Do you combine the treatment with current therapies?
It works as a monotherapy, but we hope that it will be synergistic when combined with other treatments, particularly light therapy. In order to repigment patients with vitiligo, we need to calm down the immune system and stimulate pigment cells to come back. The cream tells the immune system to calm down, while the light therapy stimulates the cells to come back.
In the phase II program, patients were allowed to use light therapy for the last third of the study. Patients who used light benefited from the combination. We have studies planned to better characterize the combination of ruxolitinib cream and light therapy to see if we can get a greater response for patients. It may be synergistic, but we need more data to really prove it.
What are your next plans?
We need to duplicate the results and achieve FDA approval of ruxolitinib to treat vitiligo. We also want to better understand how this drug promotes repigmentation at a mechanistic level and maybe find out why some patients respond better than others.
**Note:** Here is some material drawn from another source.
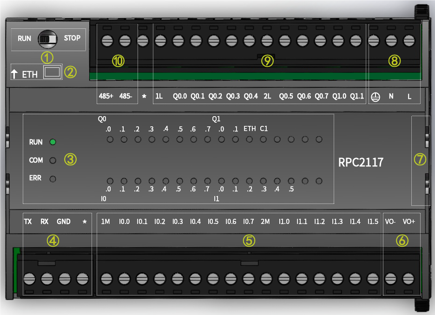Click the screw terminal below the TX label
The height and width of the screenshot is (315, 435).
(x=29, y=279)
By understanding how the drug works, we can develop even better treatments.
This interview has been condensed and edited for clarity.
References
- Rosmarin, D. et al. Efficacy and safety of ruxolitinib cream monotherapy for the treatment of vitiligo: Results from two 52-week phase 3 studies. Presented at: 2022 American Academy of Dermatology Annual Meeting. Session: S026–Late-Breaking Research: Clinical Trials.
- Rosmarin, D. et al. Efficacy and safety of ruxolitinib cream for the treatment of vitiligo by patient demographics and baseline clinical characteristics: Pooled subgroup analysis from two randomized phase 3 studies. Presented at: 2022 American Academy of Dermatology Annual Meeting. Abstract: 35187.